Monday, July 9, 2018

The Danger from Christian Fundamentalists, part one


The Devil You Know: The Surprising Link between Conservative Christianity and Crime was published in 2016 by Prometheus Books, which is also the publisher of two of my books. The author, Elicka Peterson Sparks, is a criminologist.

Her main point, as I interpret it, is that our American society is more violent and crime-ridden as a result of the influence of Christian fundamentalism than it would be under the influence of a more generalized humanitarian philosophy, whether founded in religion or not. She said that this significant negative influence of fundamentalism on society was occurring despite eight years of a progressive presidential administration. She could not have imagined that, with the election of Donald Trump, Christian fundamentalism would become the ruling force in America, which means that everything she said has become dangerously urgent.

I did not consider the link to be surprising. My own personal experiences with fundamentalism have long convinced me that Christian fundamentalists pick and choose the parts of the Bible they want to believe in order to oppress and destroy anyone who disagrees with them. I dared to teach about the science of evolution, from a Christian viewpoint, at a conservative church in 1982, only to have the fundamentalist members rise up and demand that I be silenced. They simply lied about what I said. The first two colleges at which I worked as a young faculty member were fundamentalist colleges—The King’s College in New York and Huntington College in Indiana—and in both places, quite literally, the Republican Party was God’s Presence on the Earth and God’s Work consisted of supporting the Republican Party.

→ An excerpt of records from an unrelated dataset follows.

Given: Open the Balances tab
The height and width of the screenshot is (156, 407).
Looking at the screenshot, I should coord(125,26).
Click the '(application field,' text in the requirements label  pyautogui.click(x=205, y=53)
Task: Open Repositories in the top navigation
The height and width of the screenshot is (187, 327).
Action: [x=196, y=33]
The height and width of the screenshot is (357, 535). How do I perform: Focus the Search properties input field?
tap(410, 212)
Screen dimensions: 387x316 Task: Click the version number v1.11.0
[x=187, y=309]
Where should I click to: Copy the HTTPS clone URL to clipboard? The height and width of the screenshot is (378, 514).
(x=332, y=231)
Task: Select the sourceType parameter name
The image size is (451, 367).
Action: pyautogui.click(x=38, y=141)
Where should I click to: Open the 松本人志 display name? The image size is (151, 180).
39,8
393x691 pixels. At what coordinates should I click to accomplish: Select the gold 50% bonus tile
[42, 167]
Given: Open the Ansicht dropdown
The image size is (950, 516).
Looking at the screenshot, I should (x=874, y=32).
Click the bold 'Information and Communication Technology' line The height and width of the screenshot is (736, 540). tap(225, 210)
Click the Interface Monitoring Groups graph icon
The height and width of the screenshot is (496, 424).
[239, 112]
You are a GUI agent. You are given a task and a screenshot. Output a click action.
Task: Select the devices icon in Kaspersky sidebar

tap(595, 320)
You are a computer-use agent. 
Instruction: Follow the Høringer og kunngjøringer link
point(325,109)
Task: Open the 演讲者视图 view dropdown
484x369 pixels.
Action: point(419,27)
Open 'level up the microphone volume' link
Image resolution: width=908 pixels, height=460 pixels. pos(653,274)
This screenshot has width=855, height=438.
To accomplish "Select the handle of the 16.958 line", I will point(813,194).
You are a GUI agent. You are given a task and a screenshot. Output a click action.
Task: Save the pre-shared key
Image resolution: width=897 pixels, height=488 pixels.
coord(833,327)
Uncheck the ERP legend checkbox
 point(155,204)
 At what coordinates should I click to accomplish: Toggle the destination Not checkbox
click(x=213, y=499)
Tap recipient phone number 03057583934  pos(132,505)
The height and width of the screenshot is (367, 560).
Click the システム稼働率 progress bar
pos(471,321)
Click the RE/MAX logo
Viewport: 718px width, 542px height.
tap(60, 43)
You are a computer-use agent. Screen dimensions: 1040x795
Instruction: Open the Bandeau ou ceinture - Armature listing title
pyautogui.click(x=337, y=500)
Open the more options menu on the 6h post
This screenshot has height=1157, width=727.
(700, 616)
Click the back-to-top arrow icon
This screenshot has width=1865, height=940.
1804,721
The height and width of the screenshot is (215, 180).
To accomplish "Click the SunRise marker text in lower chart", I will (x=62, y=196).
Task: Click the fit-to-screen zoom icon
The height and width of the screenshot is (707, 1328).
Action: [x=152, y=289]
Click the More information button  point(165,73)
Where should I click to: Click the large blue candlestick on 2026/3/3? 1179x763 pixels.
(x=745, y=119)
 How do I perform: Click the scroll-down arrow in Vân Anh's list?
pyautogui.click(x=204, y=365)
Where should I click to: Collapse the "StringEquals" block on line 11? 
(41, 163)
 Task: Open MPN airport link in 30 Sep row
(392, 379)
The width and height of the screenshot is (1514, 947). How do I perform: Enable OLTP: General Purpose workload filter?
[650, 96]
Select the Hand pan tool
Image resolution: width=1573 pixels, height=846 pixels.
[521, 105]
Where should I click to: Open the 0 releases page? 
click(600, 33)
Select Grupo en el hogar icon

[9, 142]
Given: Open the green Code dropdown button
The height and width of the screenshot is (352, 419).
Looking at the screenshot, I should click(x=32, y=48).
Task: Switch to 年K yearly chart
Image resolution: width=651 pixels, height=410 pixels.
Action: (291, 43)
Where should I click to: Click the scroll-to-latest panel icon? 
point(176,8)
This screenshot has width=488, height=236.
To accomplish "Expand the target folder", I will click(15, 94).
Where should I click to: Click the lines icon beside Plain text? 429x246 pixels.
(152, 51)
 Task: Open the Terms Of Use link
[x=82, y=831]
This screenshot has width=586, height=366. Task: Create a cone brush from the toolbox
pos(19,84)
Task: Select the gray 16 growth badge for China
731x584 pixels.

I never had the slightest doubt that Christian fundamentalists were powerful and dangerous. Eventually, I left conservative Christianity, largely because it was overwhelmingly populated by these negative, untruthful people. Fundamentalism, which has become more powerful over recent decades, picks and chooses the violent parts of the Bible and ignores the more positive parts.

Fundamentalists love, love, love the passages that prescribe violence and punishment. Atheists hate, hate, hate them and dismiss all religion as evil. Most of us, in between these extremes, see that the Bible was written during ancient times when slaughter was considered normal foreign policy, and when trial by ordeal was considered normal jurisprudence; and that we should dismiss those passages as outdated. We choose to focus on the positive and loving passages. In the Old Testament, we prefer to focus on passages such as Beat Your Swords into Plowshares and ignore the violent ones. In the New Testament, we prefer to dismiss the blood and gore of Revelation and focus on the Sermon on the Mount.

That is, in fact, what I do today. I am free to pick and choose the passages of the Bible I like because I consider the Bible to be a historical accumulation of mutually-contradictory writings, rather than a coherent Word of God. But here is what shocked me. I had been picking and choosing which parts of the Bible to believe even back when I was a fundamentalist. A true Bible Christian must believe that, at least in the past, God wanted His People to kill everyone who disagreed with them, and to subject women to trials by ordeal. I wasted years of my life trying to fit my humanist views into a fundamentalism that rejected them. I am now a Christian agnostic; but it appears that I have been for decades, without realizing it. It was something of a shock for me to discover that I have never really been a Bible Christian.

Maybe a generalized Christian humanism, one that is based on God Is Love, would make a society better. But this generalized Christianity is not fundamentalist Christianity.

A large part of Sparks’s book consists of long lists of Bible verses—not just references, but quotations—that condone violence. They are conveniently and alphabetically organized. It is difficult to plow through the Bible verses that Sparks assembles in her pages. But I did it, because these verses are, in fact, part of the Bible that I once revered as the Word of God.